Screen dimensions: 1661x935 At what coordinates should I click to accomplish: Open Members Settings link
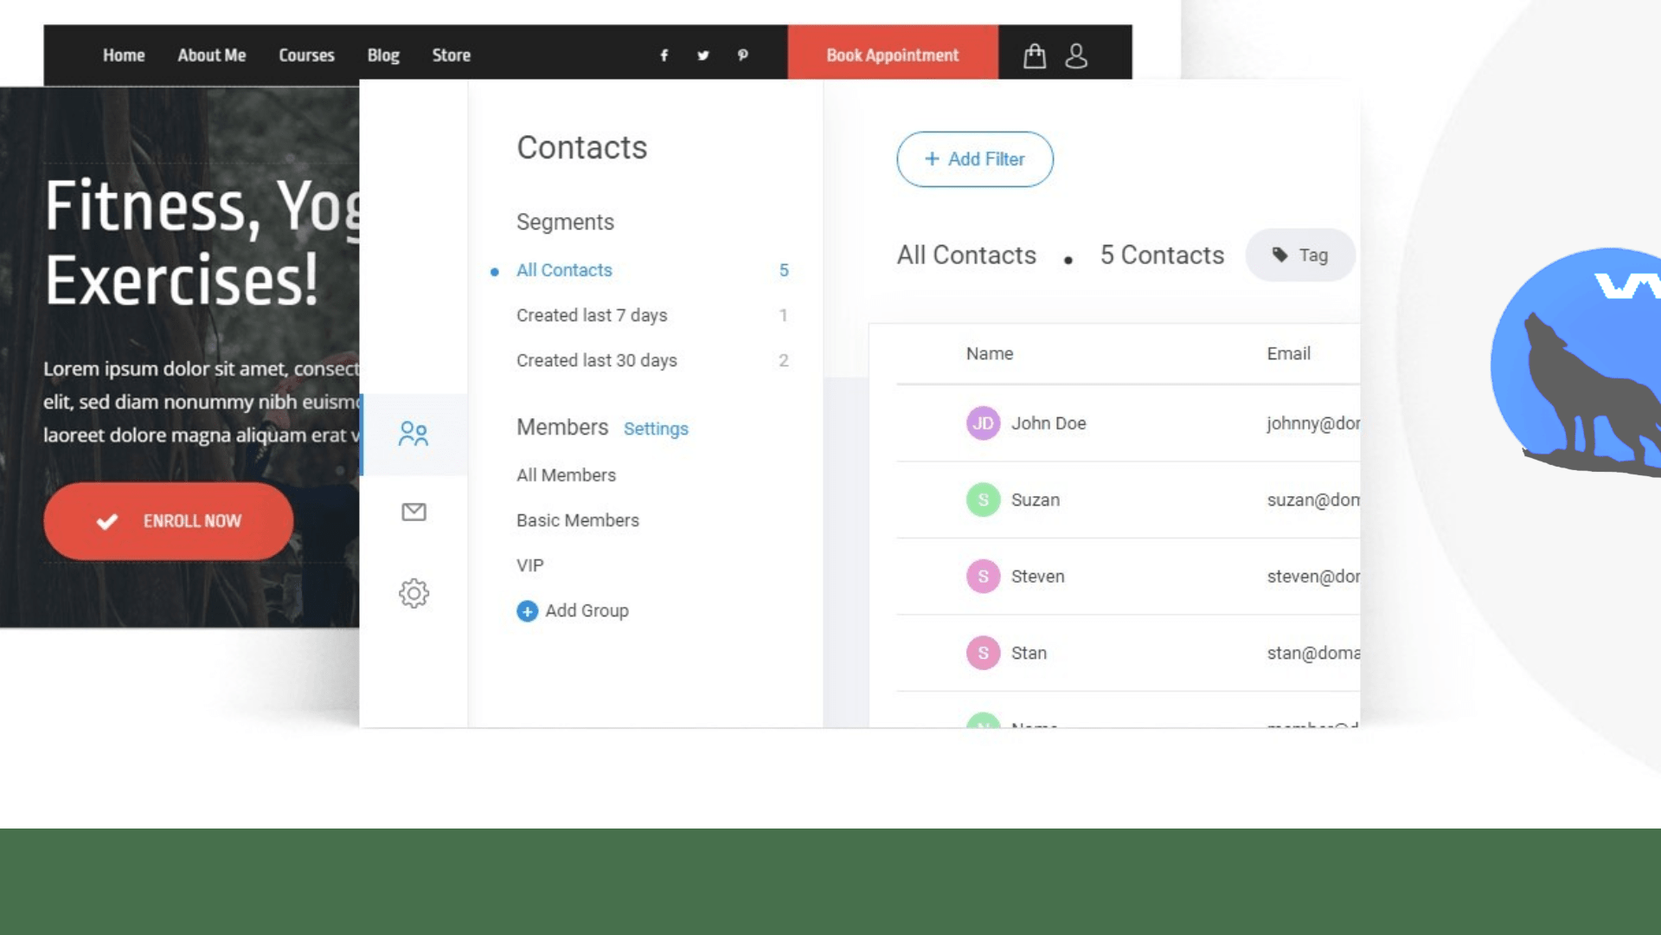[656, 429]
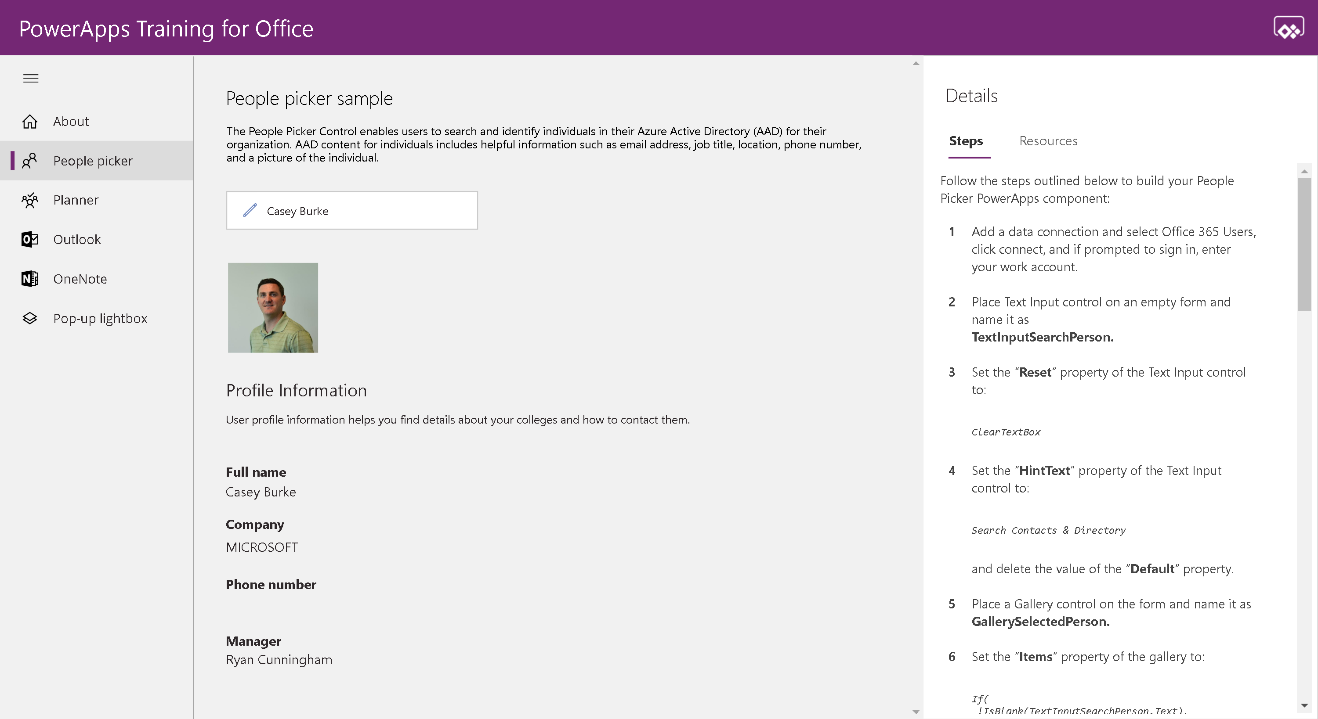Navigate to the Planner section
The height and width of the screenshot is (719, 1318).
76,200
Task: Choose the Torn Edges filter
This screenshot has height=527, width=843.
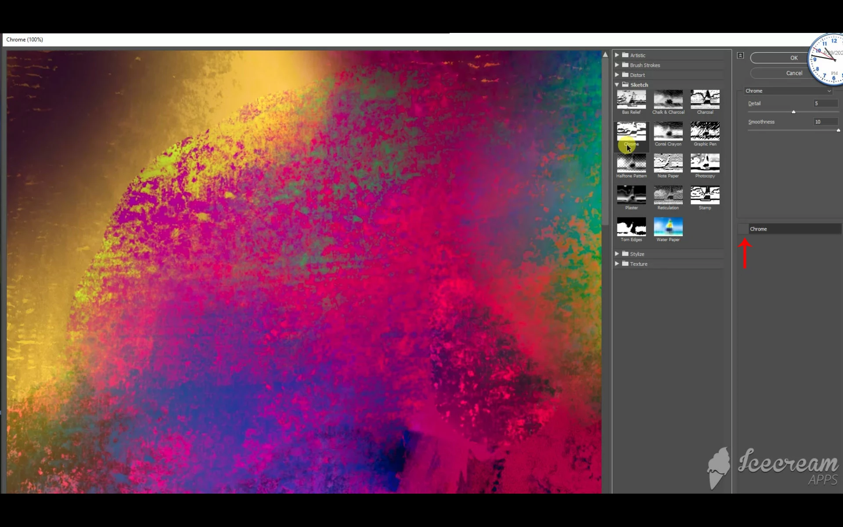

== == ==

■ Your task ■
Return the lines from the one containing "Task: Choose the Torn Edges filter" through the last line of the records, both included, exactly as written and with no pictures.

■ Task solution ■
Task: Choose the Torn Edges filter
This screenshot has height=527, width=843.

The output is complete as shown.